• **EXTRACTED INFORMATION**:
%%

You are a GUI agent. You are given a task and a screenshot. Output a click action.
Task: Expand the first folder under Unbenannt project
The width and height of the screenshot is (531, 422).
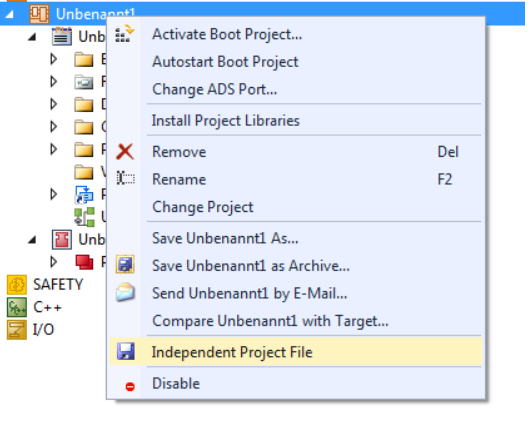click(x=54, y=59)
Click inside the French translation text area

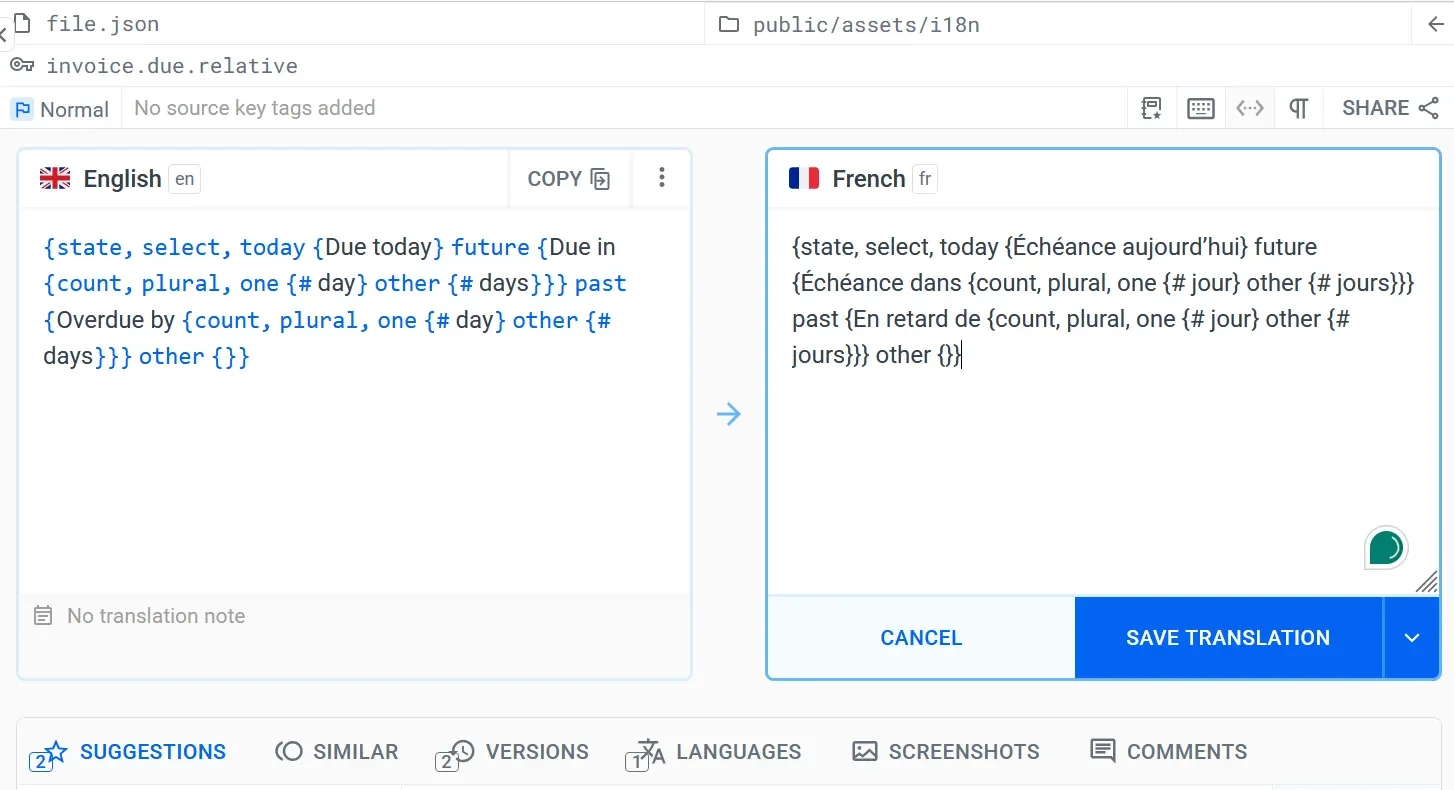1100,450
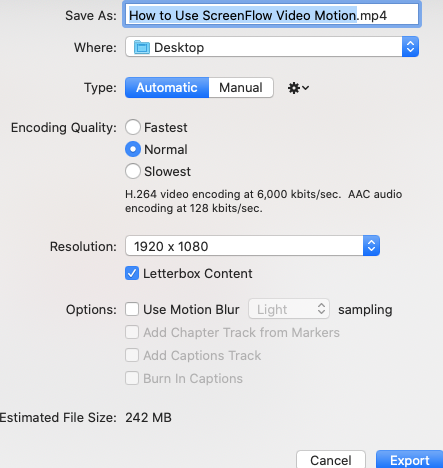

%%

• **TASK INSTRUCTIONS**: Send back the entries above exactly. Skip the images.

• **SOLUTION BELOW**:
You are a GUI agent. You are given a task and a screenshot. Output a click action.
Task: Expand the first folder under Unbenannt project
The width and height of the screenshot is (531, 422).
click(x=54, y=59)
Click inside the French translation text area

1100,450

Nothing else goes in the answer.